Anglicanism/Episcopalianism would indeed seem the closest non-Roman church to the RCC. Anglicanism was founded as a middle way ("via media") between the Catholics and Protestants, and has a foot on each side of the Protestant Reformation. The liturgy and creeds are very, very similar. As an Episcopalian, I've attended RCC mass and felt completely comfortable; and my EC congregation has a number of former Catholics who belong to it.

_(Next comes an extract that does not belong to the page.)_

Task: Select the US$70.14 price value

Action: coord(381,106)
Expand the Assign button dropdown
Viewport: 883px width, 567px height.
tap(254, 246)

The key differences are that the Anglicans have much less dogma or official teachings of the church than Catholics are used to, so you see a wide spectrum of theology -- from very high church Anglo-Catholics to very liberal progressives to fairly conservative Evangelicals. The Anglican Communion has a titular head in the Archbishop of Canterbury, but the ABC holds nothing like the power or authority of the Pope. It's not unheard of for Episcopalians to venerate saints or embrace other trappings of Roman Catholicism. And of course Roman Catholic baptisms and other sacraments are fully recognized by the Anglican church.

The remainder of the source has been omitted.